Ample supplies keep commodities under tag


PRICES of essential commodities on the Karachi wholesale commodity market showed fall during last week as ready position remained fairly comfortable — thanks to steady arrivals from upcountry markets.

The market decline was led by the pulse sector, which fell in unison on active selling by both, the commercial houses and the importers, partly because of a considerable fall in demand from the Punjab traders.

Dealers attributed the decline to larger imports during the last couple of weeks, and steady arrivals from the upcountry markets. Sugar also remained under pressure on the selling by local stockists and commercial dealers, amid reports of steady new crop arrivals. Gur and desi sugar also fell as growers have opted for local processing because of the delay in crushing season by the mills.

Unlike the pre-Eid holiday sessions, there was no pressure on the cargo haulers, and consignments from the upcountry trading centres are reaching well in time, keeping a judicious balance between the supply and the demand, dealers said.

Prices did rise and fall on selected counters amid alternate bouts of buying and selling, but in an orderly way as there was no panic buying on any of the counters including the essential ones, they added.

Prices of some industrial raw materials showed downward trend followed by the reports of steady new crop arrivals but dealers said some of them are still on higher side.

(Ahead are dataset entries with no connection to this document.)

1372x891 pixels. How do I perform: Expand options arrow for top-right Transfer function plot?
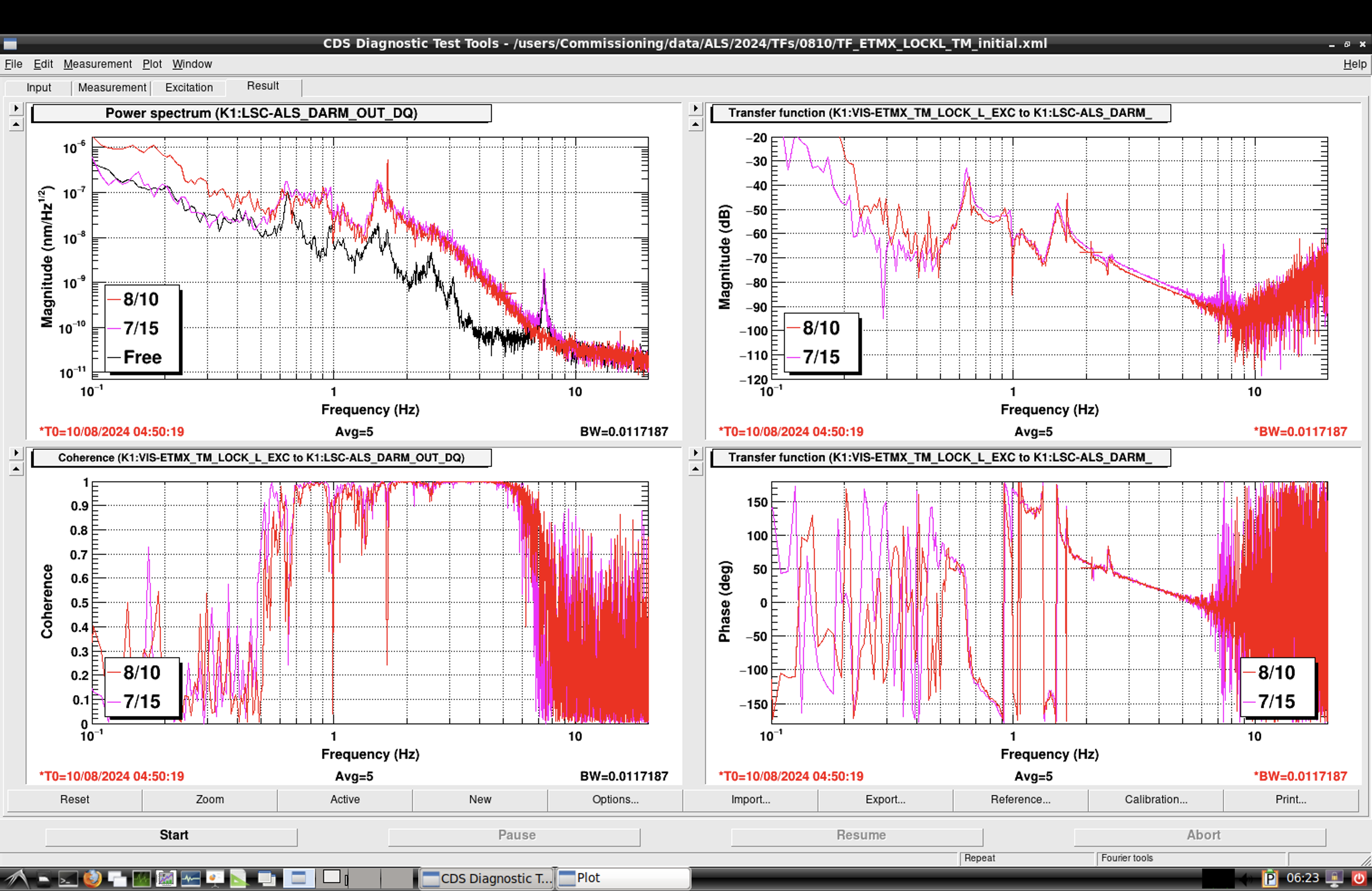tap(695, 108)
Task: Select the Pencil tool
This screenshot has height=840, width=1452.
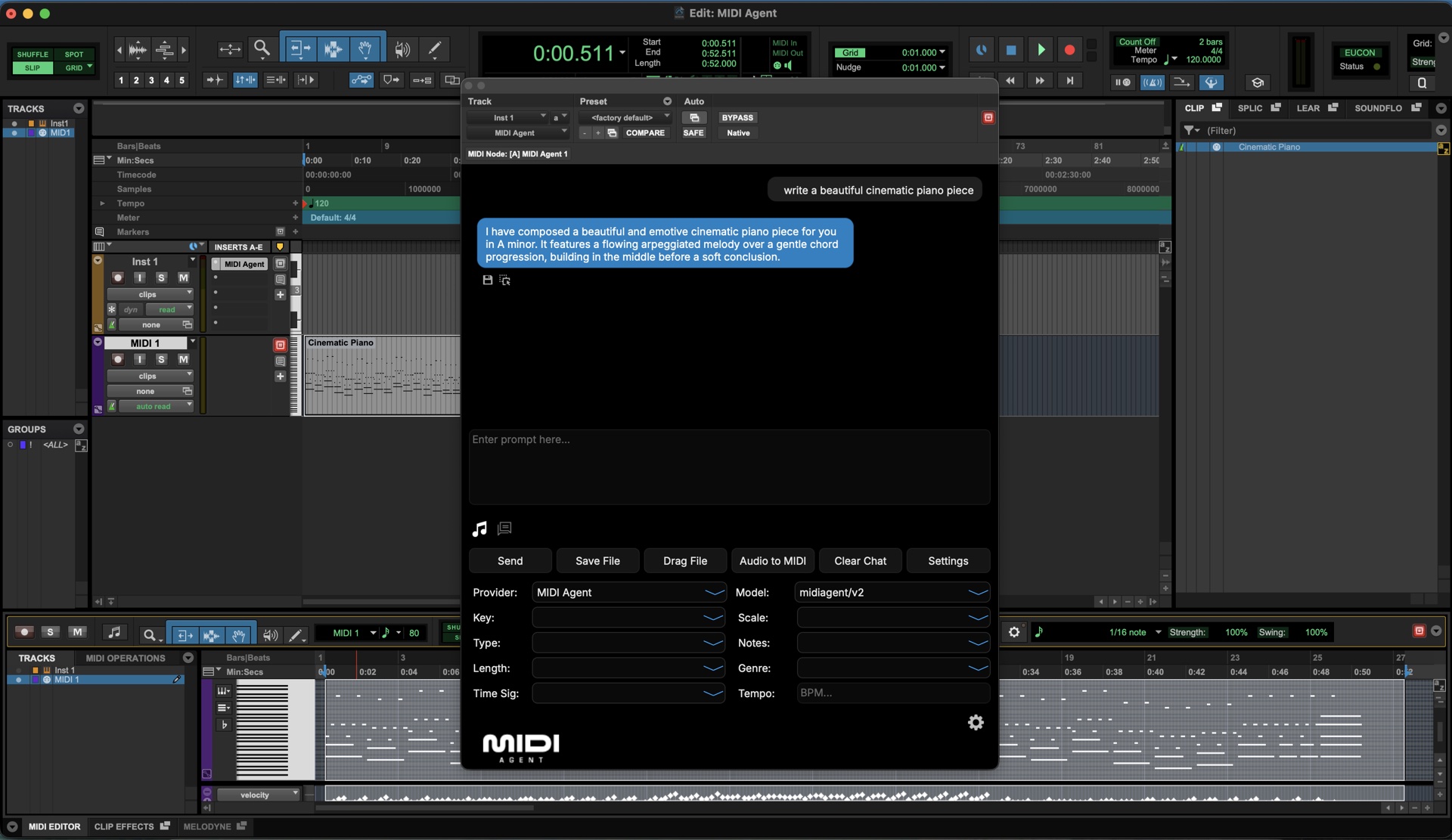Action: (x=434, y=48)
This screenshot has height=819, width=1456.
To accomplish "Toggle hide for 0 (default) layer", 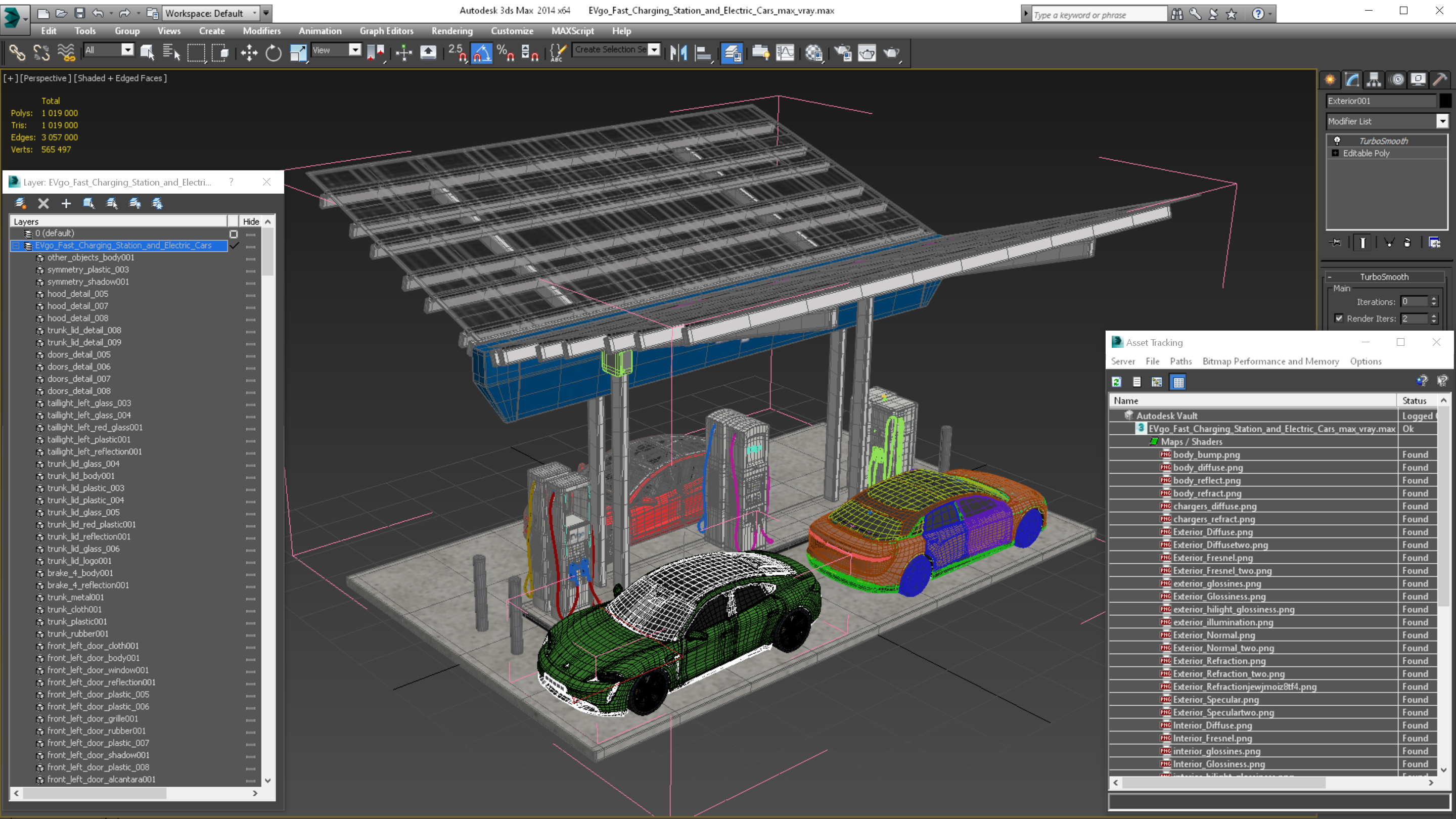I will click(x=250, y=234).
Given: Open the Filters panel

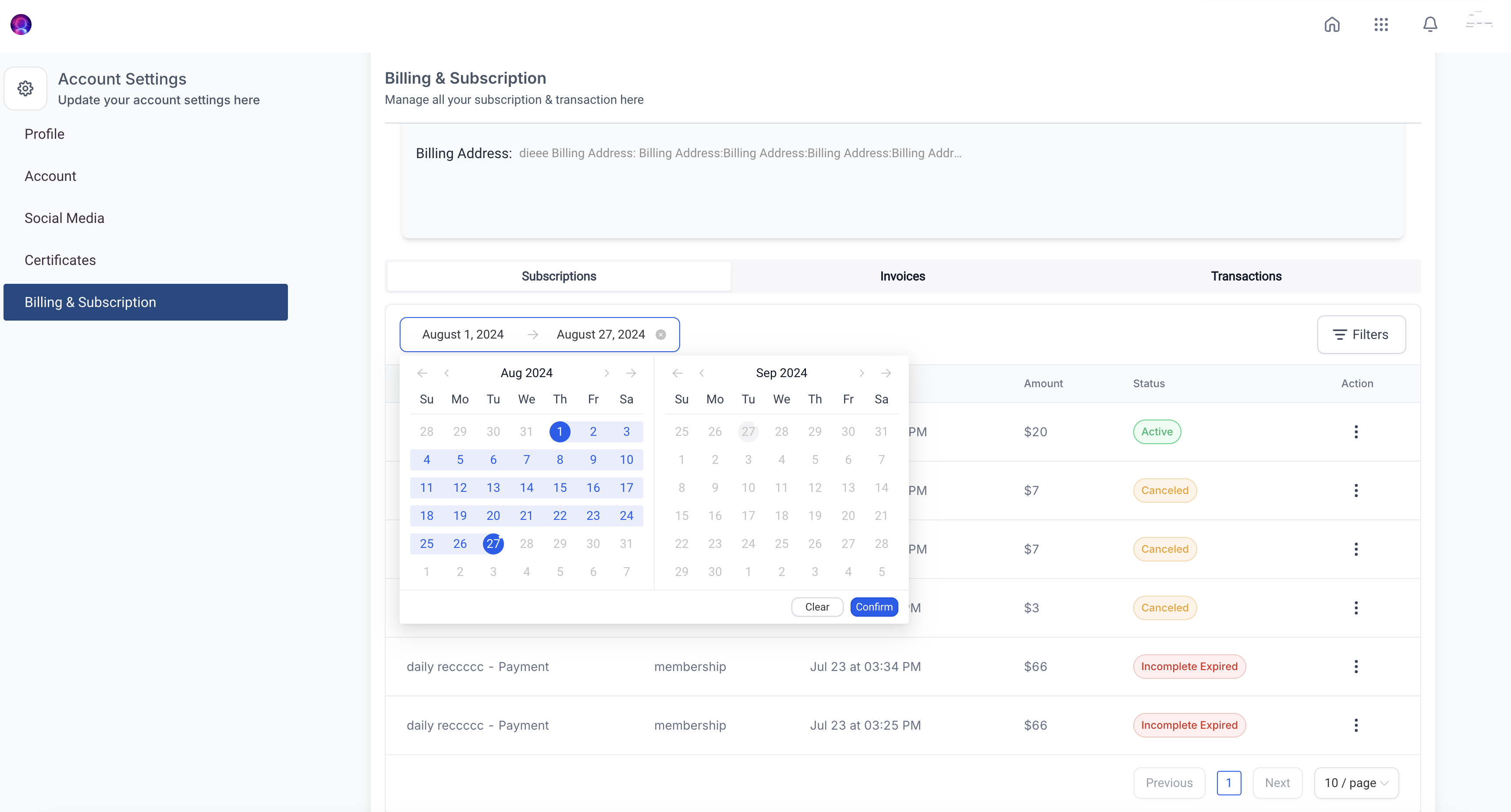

Wheat stayed firm and did not show any further rise despite reports of fresh export deal for another 50,000 tonnes at $133 per tonne.

The high rate reflects a strong demand for local variety of wheat in world markets. During the last auction, the TCP got the best price of $113 per tonne, against which the current one appears to be quite attractive, dealers said.

Dealers said owing to a bumper wheat crop for two consecutive years, there is a large exportable surplus in government godowns, which in turn did not allow any major price change.

Both the private sector exporters and the Trading Corporation of Pakistan (TCP) are making efforts to dispose of the unsold stocks of wheat well before the new crop arrives on the market by April next.

Rice sector was an exception, which ruled firm owing to steady export of the new crop. Oversupply, because of steady new crop arrivals was said to be well-absorbed even at the rise as exporters covered their positions against foreign sales.

As a result, rice varieties, notably fine types of basmati and Irri, including sela came in for modest support and were quoted higher by Rs20 to 35 per bag, while others were traded at the previous levels.

Guar prices, came in for fresh selling as new crop arrivals picked up and suffered fresh sharp fall of Rs130 per bag but the ready offtake was said to be slow as mills expected further decline.

Pulses came in for renewed selling. Prices of gram whole, gram dal, and moong were marked down by Rs25 to 50 per bag, largest fall ranging from Rs100 to 175 in gram dal and gram whole.

Cereals showed firm trend as maize, bajra, jowar and barley were quoted unchanged at previous levels amid slow ready offtake. Arrivals from the upcountry markets were fairly steady.

The oilseed sector stayed firm as prices of rapeseed consolidated previous gains owing to firm oil and cakes market. New crop remained off the board.

But til came in for modest support at lower levels and was quoted higher by Rs25 per 40kg as exporters covered their forward positions against foreign sales.

Oilcakes came in for fresh support at lower levels as prices of both cottonseed and rapeseed rose by Rs10 amid reports of pressure on ready supplies.—M.A.